Laut Stadt gab es keine Alternative. „Nachdem in 2018 die Blühflächen im Bereich der Baumscheiben Hausbergring aufgrund der fehlenden Niederschläge nur unvollständig ausgetrieben waren, haben unsere Mitarbeiter am 30. März an den Fehlstellen die Blühmischung Cosmos nachgesät“, sagt Stadtsprecher Helge Miethe.
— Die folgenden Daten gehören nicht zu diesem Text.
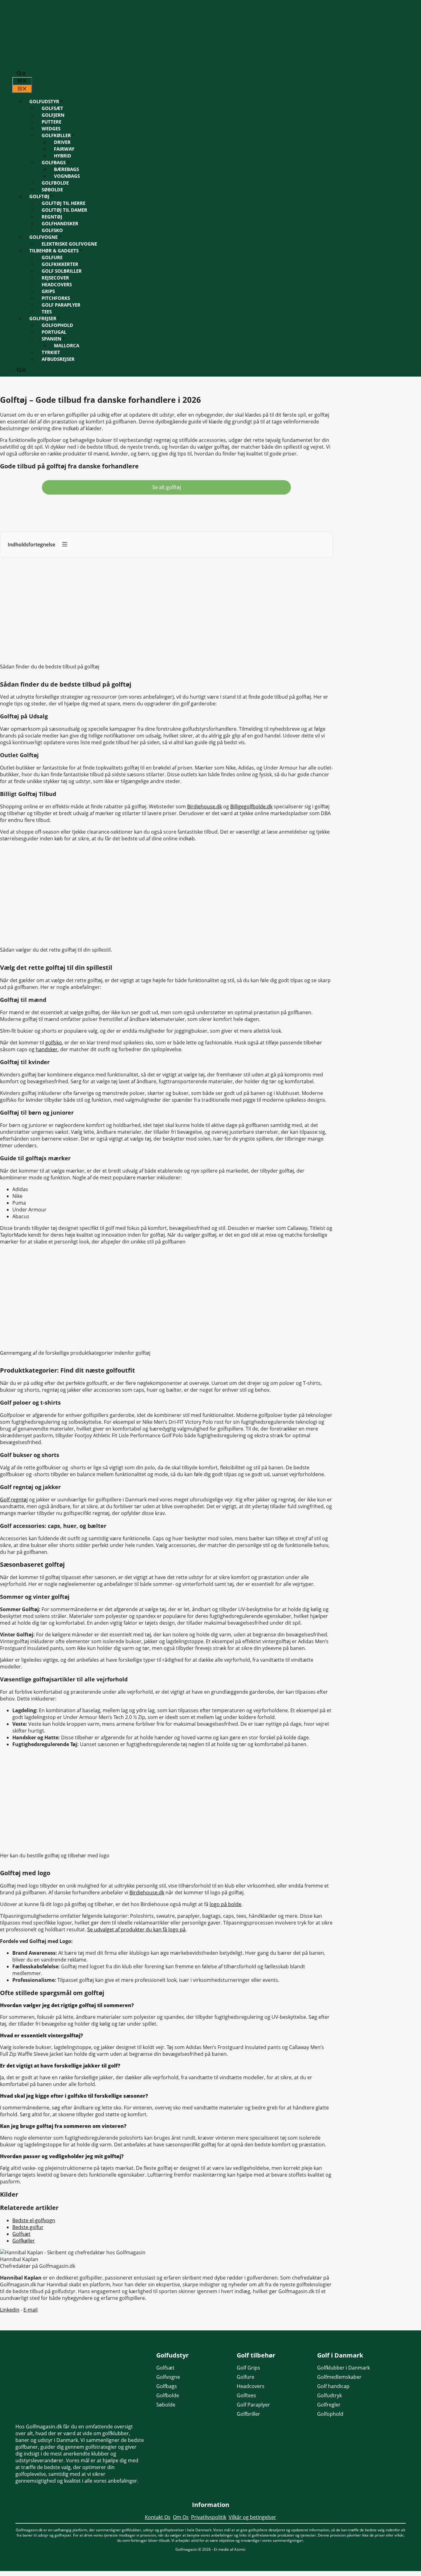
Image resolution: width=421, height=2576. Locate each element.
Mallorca (66, 345)
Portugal (54, 332)
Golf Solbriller (62, 271)
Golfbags (54, 162)
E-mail (30, 2309)
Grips (48, 291)
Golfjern (53, 115)
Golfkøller (56, 135)
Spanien (51, 339)
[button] (21, 74)
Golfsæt (52, 108)
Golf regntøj (14, 1499)
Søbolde (52, 189)
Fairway (64, 149)
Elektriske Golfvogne (69, 244)
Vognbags (67, 176)
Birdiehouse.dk (204, 806)
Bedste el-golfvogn (33, 2220)
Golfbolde (55, 183)
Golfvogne (43, 237)
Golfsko (52, 230)
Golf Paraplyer (61, 305)
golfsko (53, 1042)
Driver (62, 142)
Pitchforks (56, 298)
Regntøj (52, 217)
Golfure (52, 257)
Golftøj (39, 196)
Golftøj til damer (64, 210)
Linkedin (9, 2309)
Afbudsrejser (58, 359)
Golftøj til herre (63, 203)
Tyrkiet (51, 352)
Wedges (51, 128)
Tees (47, 311)
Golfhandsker (60, 223)
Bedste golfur (27, 2227)
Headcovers (57, 284)
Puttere (51, 122)
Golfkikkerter (60, 264)
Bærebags (66, 169)
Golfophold (57, 325)
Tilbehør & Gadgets (54, 250)
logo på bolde (225, 1904)
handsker (47, 1049)
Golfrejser (42, 318)
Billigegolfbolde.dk (251, 806)
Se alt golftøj (166, 487)
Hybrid (62, 156)
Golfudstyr (44, 101)
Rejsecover (55, 278)
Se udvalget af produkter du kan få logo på (136, 1929)
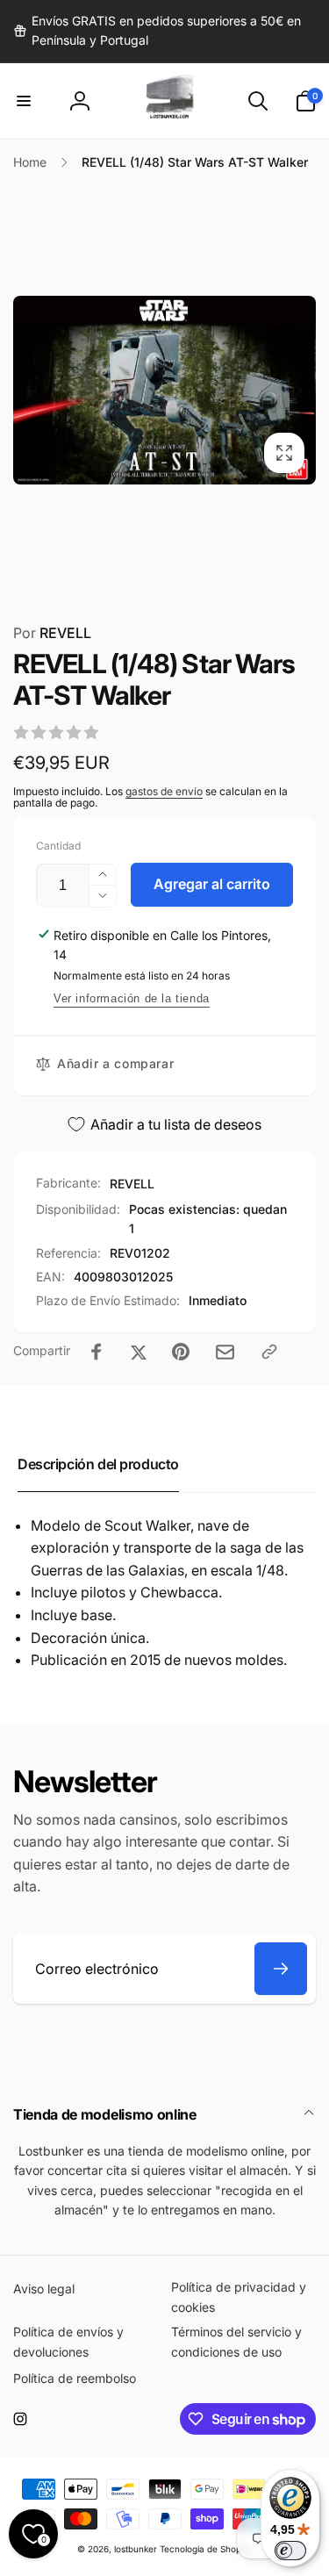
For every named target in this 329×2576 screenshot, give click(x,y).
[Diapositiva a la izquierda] (31, 390)
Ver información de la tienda (132, 998)
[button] (23, 101)
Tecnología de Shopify (206, 2549)
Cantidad (58, 845)
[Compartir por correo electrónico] (225, 1352)
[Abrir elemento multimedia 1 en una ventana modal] (164, 390)
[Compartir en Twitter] (138, 1351)
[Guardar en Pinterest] (181, 1351)
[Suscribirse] (280, 1968)
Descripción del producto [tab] (98, 1464)
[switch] (290, 2550)
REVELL (52, 633)
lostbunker (135, 2549)
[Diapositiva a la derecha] (297, 390)
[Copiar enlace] (269, 1351)
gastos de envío (164, 791)
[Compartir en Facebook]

Bei einer Kontrolle Ende April sei aber deutlich geworden, dass der Wuchs von Gräsern und anderen Beikräutern im Wachstum die niedrigen Sämlinge bei Weitem überwucherte. „Die Flächen wurden daher einmalig abgemäht, um der aufkommenden Saat mehr Licht zu verschaffen.“

Offizielle Patenschaften, wie von den Anwohnern angeführt, gebe es zudem keine. Zumindest nicht am Hausbergring. „Die Pflege der Baumscheiben obliegt hier nach wie vor dem Bauhof.“ In spätestens zwei Jahren würden sich die Gräser aber wieder durchsetzen, glaubt Miethe. Dann sollen die Stadtmitarbeiter öfter zum Mähen anrücken.

Blühpflanzen würden aber an den Baumstandorten nicht mehr gesät werden. „Durch das zunehmende Gehölzwachstum fehlt die notwendige Feuchtigkeit.“

Auf weitere Unterstützung der Hausbergring-Anwohner wird die Stadt aber wohl künftig verzichten müssen. „Ich bin total verärgert“, sagt Gerda Hirche. „Ich mache hier gar nichts mehr.“

Die Stadt hat seit Jahren große Schwierigkeiten, ihre Grünanlagen in Schuss zu halten. Sie müsste deshalb froh über jeden Bürger sein, der freiwillig dabei hilft, das städtische Grün in Ordnung zu bringen. Denn die Alternativen wären schlecht: Pflegeleichter Rasen, Steingärten oder Wildwuchs allein machen noch kein stimmungsvolles Stadtgrün. Umso verwunderlicher ist es, dass die Stadt die Anwohner des Hausbergrings jetzt mit ihrem Angebot, die Grünstreifen vor ihren Häusern in Tummelplätze für Insekten zu verwandeln, einfach stehenlässt. Damit hat sie – zumindest an dieser Stelle – wenig Fingerspitzengefühl bewiesen. Und gleichzeitig wichtige, ehrenamtliche Helfer bei der künftigen Pflege des Stadtgrüns verloren. Auch wenn die Argumentation aus dem Rathaus durchaus schlüssig ist: Vermutlich hätte es schon gereicht, im Vorfeld mehr mit den Anwohnern zu sprechen. Einfach die Rasenmäher ohne Ankündigung auffahren zu lassen, ist meistens der falsche Weg. An anderer Stelle sollte die Stadt diesen Fehler nicht wiederholen.